Finding a path forward with LungMATCH 

When Ashley was told she might need to explore clinical trials as the next treatment, she felt overwhelmed. “I didn’t even know where to begin. ClinicalTrials.gov made no sense. It was like reading another language.” 

That’s when she turned to LungMATCH, which supports people with lung cancer in navigating treatment options and identifying relevant clinical trials. “It was such a relief. I sent over my information, and one of the treatment and trial navigators walked me through the options, explained what they meant, and helped me understand what I might qualify for.” 

With the help of LungMATCH, Ashley ultimately enrolled in a phase 3 (III) clinical trial at her own hospital. “LungMATCH felt like a lifeline. Not just because it matched me with what I hope will be a very successful treatment, but because I didn’t have to do it all alone.” 

Redefining what advocacy looks like 

Ashley’s social media presence has become a lifeline—for her and for others. Through honest videos, practical advice, and raw glimpses into her daily life, she’s become a trusted voice for young people facing a disease still burdened by stigma. 
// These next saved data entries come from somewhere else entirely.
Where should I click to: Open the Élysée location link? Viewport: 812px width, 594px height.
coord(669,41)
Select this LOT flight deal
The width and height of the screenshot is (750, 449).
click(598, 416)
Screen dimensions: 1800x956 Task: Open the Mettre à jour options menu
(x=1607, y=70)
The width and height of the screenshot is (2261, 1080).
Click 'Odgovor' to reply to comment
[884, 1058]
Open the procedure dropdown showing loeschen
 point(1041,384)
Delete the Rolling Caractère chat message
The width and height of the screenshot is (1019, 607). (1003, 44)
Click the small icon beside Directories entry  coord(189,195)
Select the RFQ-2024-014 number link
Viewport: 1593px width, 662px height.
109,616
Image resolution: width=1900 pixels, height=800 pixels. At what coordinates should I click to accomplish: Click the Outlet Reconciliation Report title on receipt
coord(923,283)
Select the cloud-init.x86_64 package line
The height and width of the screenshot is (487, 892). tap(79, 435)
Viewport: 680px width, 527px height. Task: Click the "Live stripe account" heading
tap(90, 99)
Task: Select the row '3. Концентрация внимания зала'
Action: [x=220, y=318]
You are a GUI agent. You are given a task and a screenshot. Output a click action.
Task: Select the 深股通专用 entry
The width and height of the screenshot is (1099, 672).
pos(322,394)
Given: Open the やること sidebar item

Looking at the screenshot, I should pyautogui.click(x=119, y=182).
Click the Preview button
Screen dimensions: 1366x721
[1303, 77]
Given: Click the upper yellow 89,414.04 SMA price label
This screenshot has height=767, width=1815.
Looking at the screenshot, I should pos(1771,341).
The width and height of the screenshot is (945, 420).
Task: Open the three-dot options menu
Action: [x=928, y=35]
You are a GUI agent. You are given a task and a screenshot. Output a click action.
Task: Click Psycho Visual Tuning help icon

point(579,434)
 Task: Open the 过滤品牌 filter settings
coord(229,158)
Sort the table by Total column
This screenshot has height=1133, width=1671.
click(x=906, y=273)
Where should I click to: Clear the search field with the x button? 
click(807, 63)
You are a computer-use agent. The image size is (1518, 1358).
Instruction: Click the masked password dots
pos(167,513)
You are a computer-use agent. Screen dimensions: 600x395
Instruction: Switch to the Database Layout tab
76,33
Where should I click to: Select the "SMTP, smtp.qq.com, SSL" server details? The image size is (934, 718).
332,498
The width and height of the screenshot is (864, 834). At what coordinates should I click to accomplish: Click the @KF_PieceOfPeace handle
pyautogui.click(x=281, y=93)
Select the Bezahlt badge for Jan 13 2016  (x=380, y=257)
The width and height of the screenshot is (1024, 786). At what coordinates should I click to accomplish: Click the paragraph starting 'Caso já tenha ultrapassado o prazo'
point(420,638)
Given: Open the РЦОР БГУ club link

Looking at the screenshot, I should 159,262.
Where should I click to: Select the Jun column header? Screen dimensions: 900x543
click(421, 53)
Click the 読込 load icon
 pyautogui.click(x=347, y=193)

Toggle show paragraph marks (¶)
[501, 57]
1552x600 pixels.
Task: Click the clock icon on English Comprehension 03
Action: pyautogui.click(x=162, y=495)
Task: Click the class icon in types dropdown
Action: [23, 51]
“I wanted to create the kind of content I wish I had seen before I was diagnosed,” she said. “If 1 person demands a scan because of something I shared, that could save their life.”  

“Storytelling is so important for this disease,” she said. “People need to see the face of lung cancer. That builds public sympathy. Until we have that, we’re never going to get the kind of attention and funding of a disease like breast cancer.” 

And while she’s become a public advocate, Ashley is quick to remind others that sharing is a choice. “You don’t owe anyone your story. Living it is enough.” 

For those who do choose to speak up, Ashley offers a reminder she’s had to give herself more than once: “Even if your voice shakes, even if you whisper, you still have a voice. And it matters.” 

Creating community and hope 

Now enrolled in a clinical trial, Ashley is cautiously hopeful. She describes the side effects as manageable but like “intense morning sickness.” What’s harder is the uncertainty. “Every recurrence brings a new debate. Is it cancer? Inflammation? Infection? No one can agree.” 

Still, she shows up—for her kids, her peers, and herself. Most recently, she’s helped launch No Mutation Nation, a new community space for people whose lung cancer does not have a targetable mutation. “We’re the biggest group in lung cancer, but the most invisible. I wanted to create a place where we don’t have to feel like the sad exception.” 

When asked what advice she’d give someone newly diagnosed, Ashley doesn’t hesitate: “There’s so much hope. The statistics don’t reflect people like us, who are young and otherwise healthy. Connect with other people when you’re ready. Share if you want to. But most of all, advocate for yourself. And if you can’t, bring someone who will. You have a voice, and it’s an important one.”